======== Material for the task ========

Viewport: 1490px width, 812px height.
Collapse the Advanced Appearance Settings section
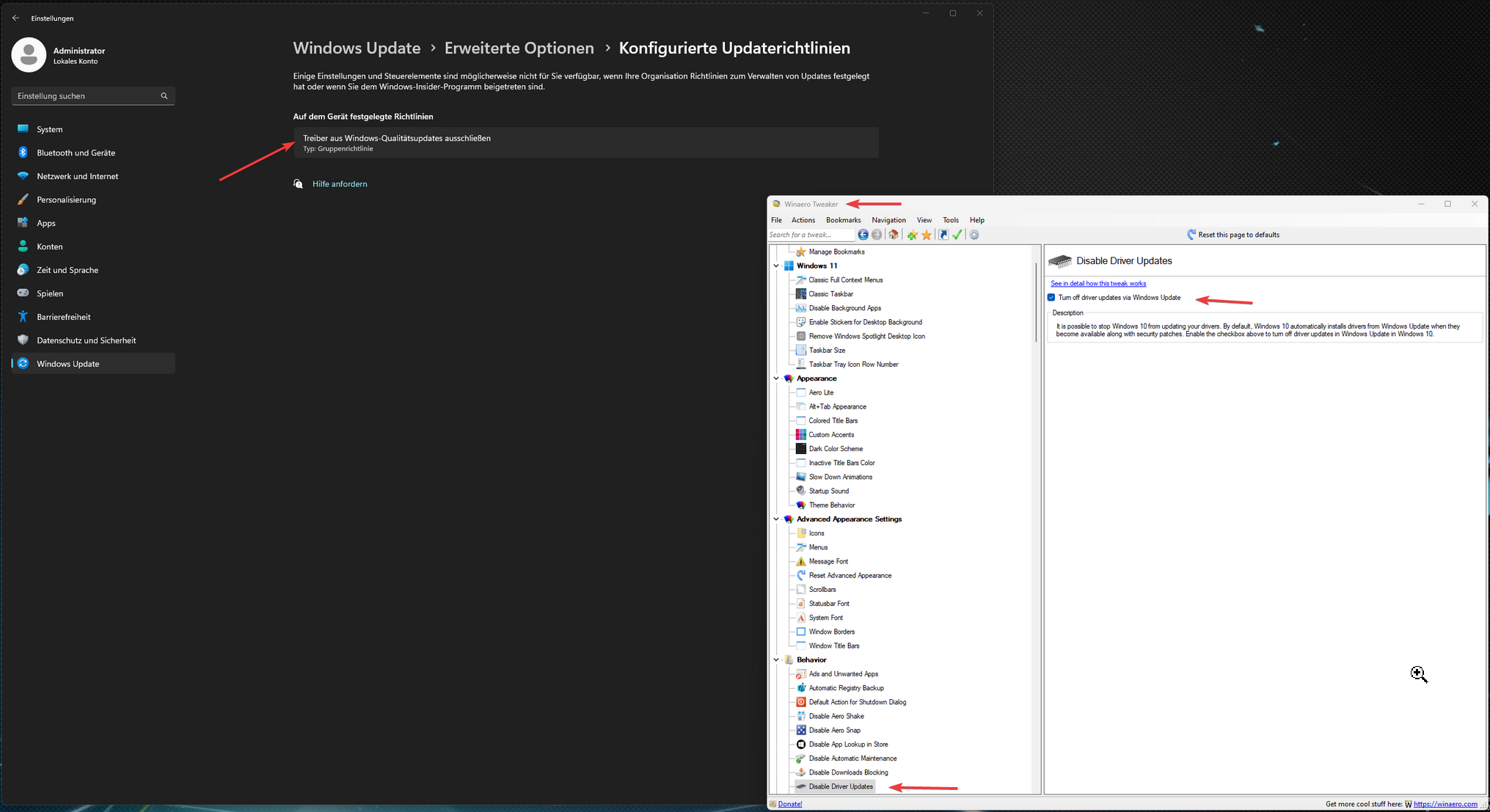point(776,519)
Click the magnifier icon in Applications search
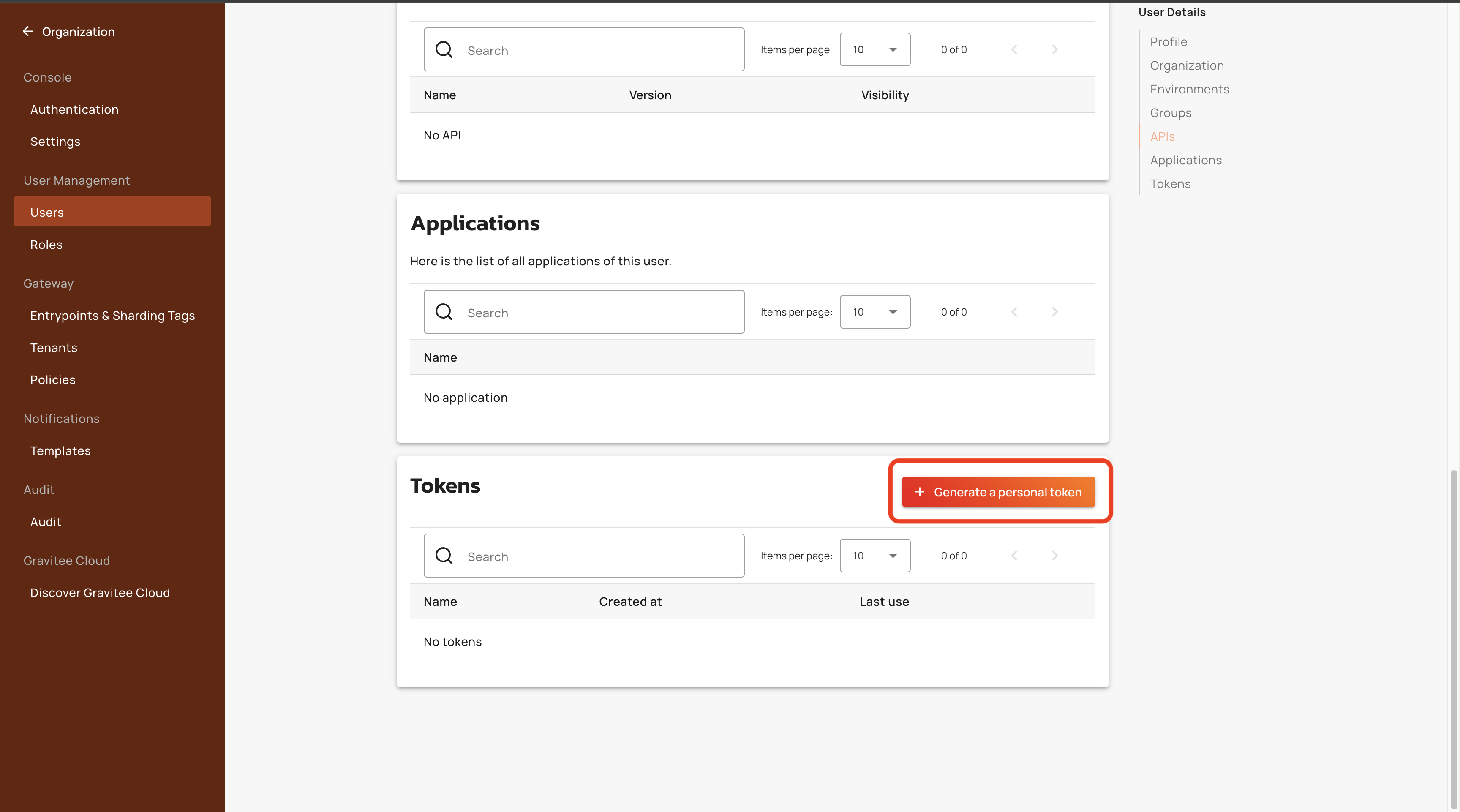Viewport: 1460px width, 812px height. 444,312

========

* Your task:
Exactly restate the lines from the one holding "Collapse the Advanced" to the final line of the records above, including both and excluding pictures.

* Response area:
Collapse the Advanced Appearance Settings section
point(776,519)
Click the magnifier icon in Applications search
Viewport: 1460px width, 812px height. 444,312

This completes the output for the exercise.